▸ **TASK DETAILS**
In the data below, change every occurrence of "checkbox" to "check box" and leave everything else unchanged.

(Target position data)
==*==
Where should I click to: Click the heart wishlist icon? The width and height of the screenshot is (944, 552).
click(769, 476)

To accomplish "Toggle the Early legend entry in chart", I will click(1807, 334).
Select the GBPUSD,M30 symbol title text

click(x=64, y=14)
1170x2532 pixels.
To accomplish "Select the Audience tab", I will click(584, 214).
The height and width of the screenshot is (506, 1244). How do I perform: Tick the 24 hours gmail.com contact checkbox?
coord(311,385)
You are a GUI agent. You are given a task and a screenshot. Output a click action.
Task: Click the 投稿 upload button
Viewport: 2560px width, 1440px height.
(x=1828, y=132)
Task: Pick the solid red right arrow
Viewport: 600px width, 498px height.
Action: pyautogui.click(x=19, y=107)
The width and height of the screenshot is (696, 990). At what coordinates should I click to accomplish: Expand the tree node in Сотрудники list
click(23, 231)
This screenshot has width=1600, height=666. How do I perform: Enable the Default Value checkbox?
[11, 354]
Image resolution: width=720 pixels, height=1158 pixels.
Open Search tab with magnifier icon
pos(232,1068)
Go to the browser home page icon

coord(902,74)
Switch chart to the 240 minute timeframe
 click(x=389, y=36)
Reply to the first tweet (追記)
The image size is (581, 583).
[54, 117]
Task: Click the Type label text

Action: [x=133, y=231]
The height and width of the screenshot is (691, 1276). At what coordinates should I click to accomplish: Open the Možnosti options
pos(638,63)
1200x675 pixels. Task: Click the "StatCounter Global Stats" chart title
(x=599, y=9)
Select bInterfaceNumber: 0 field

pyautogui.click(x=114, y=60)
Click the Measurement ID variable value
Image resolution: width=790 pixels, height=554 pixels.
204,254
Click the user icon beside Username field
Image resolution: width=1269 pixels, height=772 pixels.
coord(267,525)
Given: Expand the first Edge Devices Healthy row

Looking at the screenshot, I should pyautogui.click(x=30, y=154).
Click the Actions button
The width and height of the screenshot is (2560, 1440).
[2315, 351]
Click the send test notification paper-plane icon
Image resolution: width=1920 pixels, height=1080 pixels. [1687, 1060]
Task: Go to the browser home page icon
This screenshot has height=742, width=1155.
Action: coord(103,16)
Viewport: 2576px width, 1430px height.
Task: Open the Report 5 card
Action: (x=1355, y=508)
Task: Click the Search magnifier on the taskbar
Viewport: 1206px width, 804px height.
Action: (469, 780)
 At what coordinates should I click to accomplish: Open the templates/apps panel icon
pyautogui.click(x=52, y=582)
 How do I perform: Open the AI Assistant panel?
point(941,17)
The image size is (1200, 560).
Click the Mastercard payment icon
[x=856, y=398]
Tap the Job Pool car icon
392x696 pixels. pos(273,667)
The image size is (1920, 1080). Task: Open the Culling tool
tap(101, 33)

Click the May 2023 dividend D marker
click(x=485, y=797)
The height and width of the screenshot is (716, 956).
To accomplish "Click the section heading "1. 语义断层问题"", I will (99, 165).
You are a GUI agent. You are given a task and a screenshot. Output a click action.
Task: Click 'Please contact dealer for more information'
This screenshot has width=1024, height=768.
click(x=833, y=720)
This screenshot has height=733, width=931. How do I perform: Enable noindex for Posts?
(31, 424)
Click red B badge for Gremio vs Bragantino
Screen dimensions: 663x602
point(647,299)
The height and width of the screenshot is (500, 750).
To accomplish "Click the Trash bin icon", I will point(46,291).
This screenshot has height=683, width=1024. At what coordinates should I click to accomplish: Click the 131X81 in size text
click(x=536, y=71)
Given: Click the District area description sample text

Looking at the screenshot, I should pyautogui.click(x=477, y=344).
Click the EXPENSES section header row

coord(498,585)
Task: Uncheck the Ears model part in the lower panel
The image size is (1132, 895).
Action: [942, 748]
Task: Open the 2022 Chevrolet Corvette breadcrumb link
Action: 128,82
==*==
▸ **WORKED ANSWER**
Where should I click to: Click the heart wishlist icon? The width and height of the screenshot is (944, 552).
click(769, 476)

To accomplish "Toggle the Early legend entry in chart", I will click(1807, 334).
Select the GBPUSD,M30 symbol title text

click(x=64, y=14)
1170x2532 pixels.
To accomplish "Select the Audience tab", I will click(584, 214).
The height and width of the screenshot is (506, 1244). How do I perform: Tick the 24 hours gmail.com contact check box?
coord(311,385)
You are a GUI agent. You are given a task and a screenshot. Output a click action.
Task: Click the 投稿 upload button
Viewport: 2560px width, 1440px height.
(x=1828, y=132)
Task: Pick the solid red right arrow
Viewport: 600px width, 498px height.
Action: pyautogui.click(x=19, y=107)
The width and height of the screenshot is (696, 990). At what coordinates should I click to accomplish: Expand the tree node in Сотрудники list
click(23, 231)
This screenshot has width=1600, height=666. How do I perform: Enable the Default Value check box?
[11, 354]
Image resolution: width=720 pixels, height=1158 pixels.
Open Search tab with magnifier icon
pos(232,1068)
Go to the browser home page icon

coord(902,74)
Switch chart to the 240 minute timeframe
 click(x=389, y=36)
Reply to the first tweet (追記)
The image size is (581, 583).
[54, 117]
Task: Click the Type label text

Action: [x=133, y=231]
The height and width of the screenshot is (691, 1276). At what coordinates should I click to accomplish: Open the Možnosti options
pos(638,63)
1200x675 pixels. Task: Click the "StatCounter Global Stats" chart title
(x=599, y=9)
Select bInterfaceNumber: 0 field

pyautogui.click(x=114, y=60)
Click the Measurement ID variable value
Image resolution: width=790 pixels, height=554 pixels.
204,254
Click the user icon beside Username field
Image resolution: width=1269 pixels, height=772 pixels.
coord(267,525)
Given: Expand the first Edge Devices Healthy row

Looking at the screenshot, I should pyautogui.click(x=30, y=154).
Click the Actions button
The width and height of the screenshot is (2560, 1440).
[2315, 351]
Click the send test notification paper-plane icon
Image resolution: width=1920 pixels, height=1080 pixels. [1687, 1060]
Task: Go to the browser home page icon
This screenshot has height=742, width=1155.
Action: coord(103,16)
Viewport: 2576px width, 1430px height.
Task: Open the Report 5 card
Action: (x=1355, y=508)
Task: Click the Search magnifier on the taskbar
Viewport: 1206px width, 804px height.
Action: (469, 780)
 At what coordinates should I click to accomplish: Open the templates/apps panel icon
pyautogui.click(x=52, y=582)
 How do I perform: Open the AI Assistant panel?
point(941,17)
The image size is (1200, 560).
Click the Mastercard payment icon
[x=856, y=398]
Tap the Job Pool car icon
392x696 pixels. pos(273,667)
The image size is (1920, 1080). Task: Open the Culling tool
tap(101, 33)

Click the May 2023 dividend D marker
click(x=485, y=797)
The height and width of the screenshot is (716, 956).
To accomplish "Click the section heading "1. 语义断层问题"", I will (99, 165).
You are a GUI agent. You are given a task and a screenshot. Output a click action.
Task: Click 'Please contact dealer for more information'
This screenshot has width=1024, height=768.
click(x=833, y=720)
This screenshot has height=733, width=931. How do I perform: Enable noindex for Posts?
(31, 424)
Click red B badge for Gremio vs Bragantino
Screen dimensions: 663x602
point(647,299)
The height and width of the screenshot is (500, 750).
To accomplish "Click the Trash bin icon", I will point(46,291).
This screenshot has height=683, width=1024. At what coordinates should I click to accomplish: Click the 131X81 in size text
click(x=536, y=71)
Given: Click the District area description sample text

Looking at the screenshot, I should pyautogui.click(x=477, y=344).
Click the EXPENSES section header row

coord(498,585)
Task: Uncheck the Ears model part in the lower panel
The image size is (1132, 895).
Action: [942, 748]
Task: Open the 2022 Chevrolet Corvette breadcrumb link
Action: 128,82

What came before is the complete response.